Task objective:
Omit the pictures. Transcribe exactly the lines below, from the one with "The height and width of the screenshot is (474, 370)." up to and including the last.

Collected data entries

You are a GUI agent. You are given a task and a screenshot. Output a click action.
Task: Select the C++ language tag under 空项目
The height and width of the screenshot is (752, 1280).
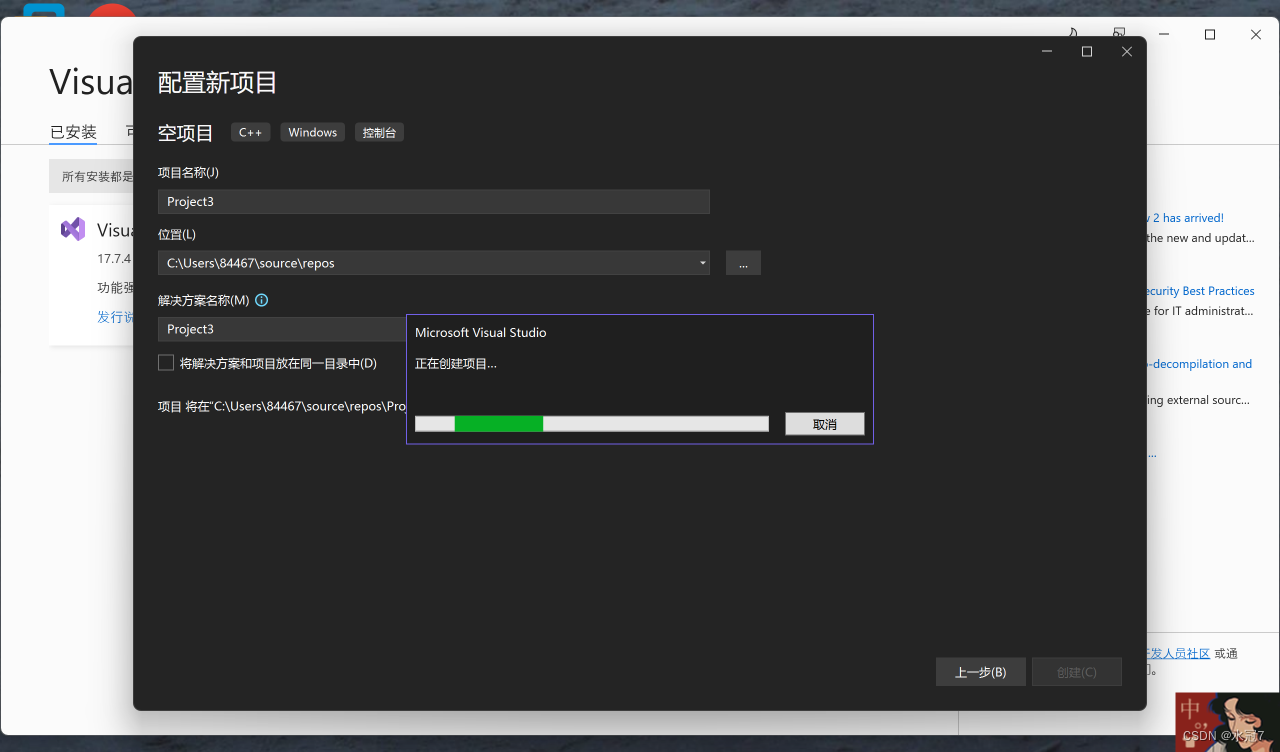click(x=250, y=131)
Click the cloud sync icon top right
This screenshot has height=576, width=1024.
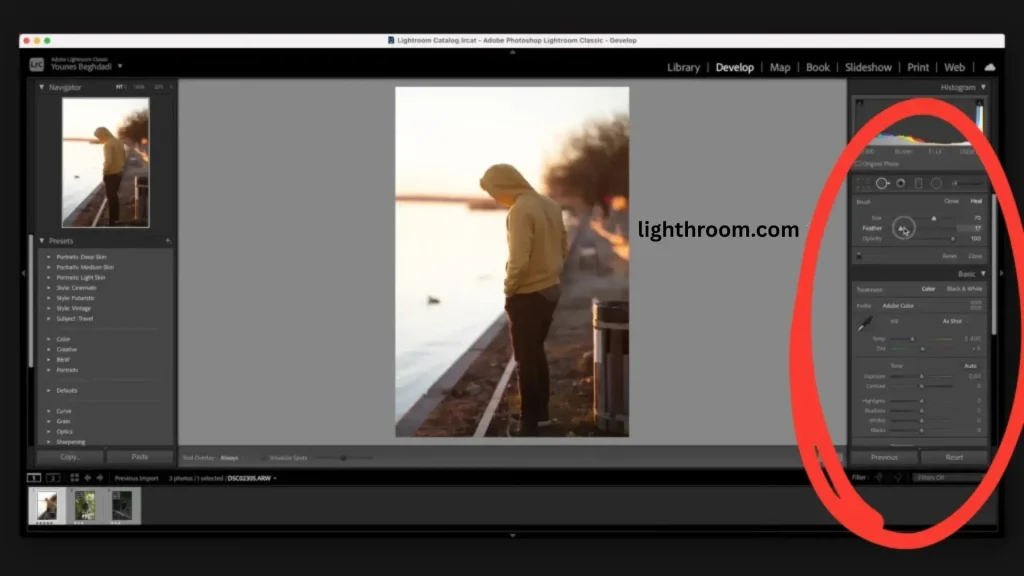tap(990, 67)

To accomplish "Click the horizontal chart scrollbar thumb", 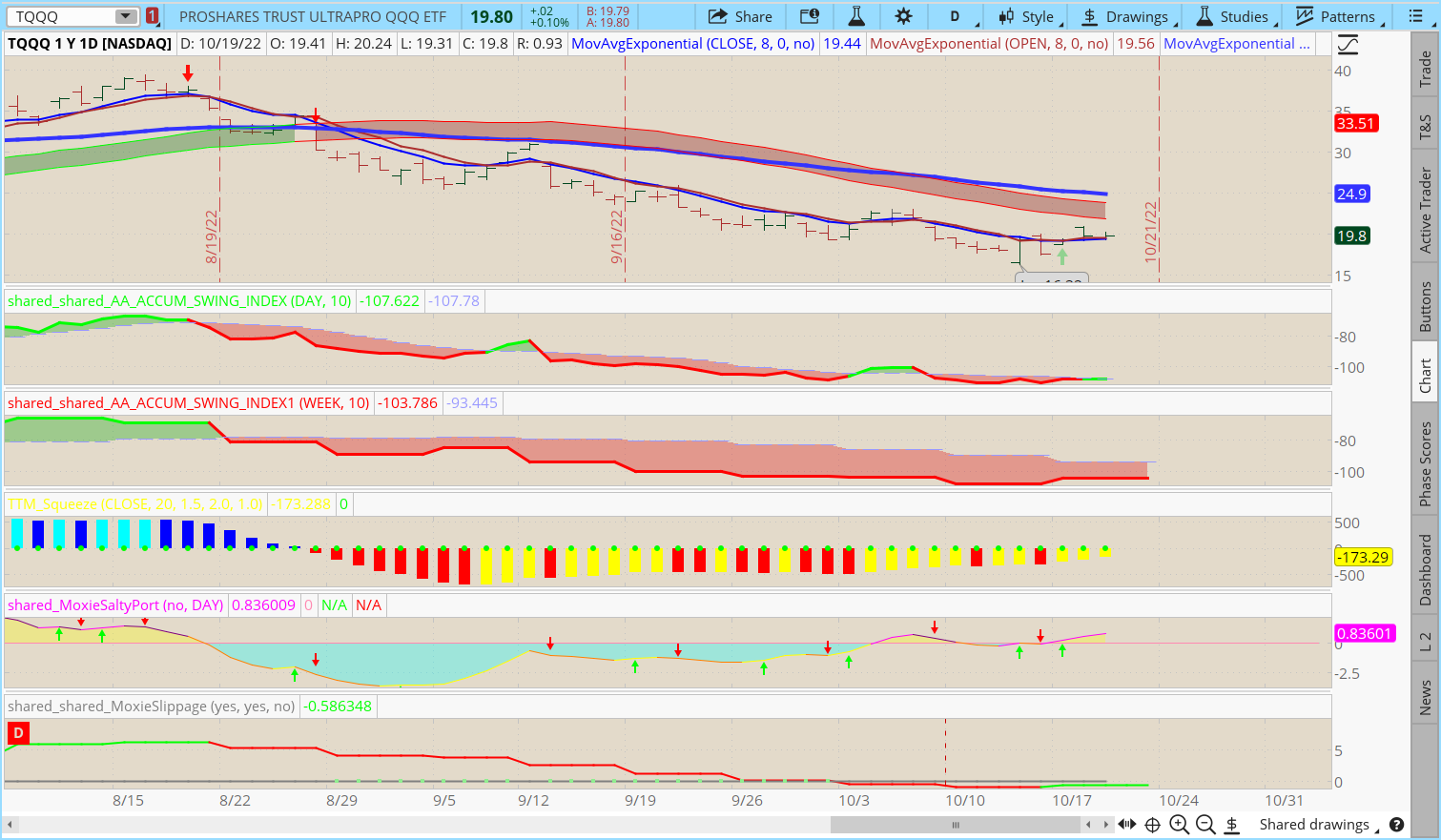I will pyautogui.click(x=956, y=825).
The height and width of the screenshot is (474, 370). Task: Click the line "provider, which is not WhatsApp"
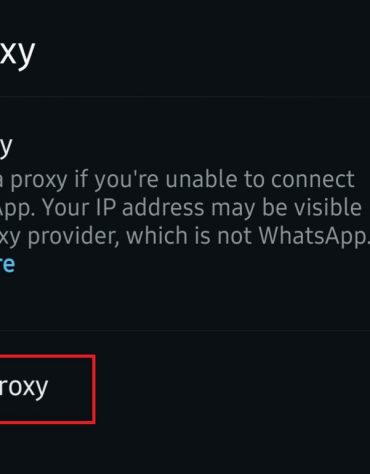(x=197, y=236)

Reply to the task:
The height and width of the screenshot is (474, 370). Task: Click the line "provider, which is not WhatsApp"
(x=197, y=236)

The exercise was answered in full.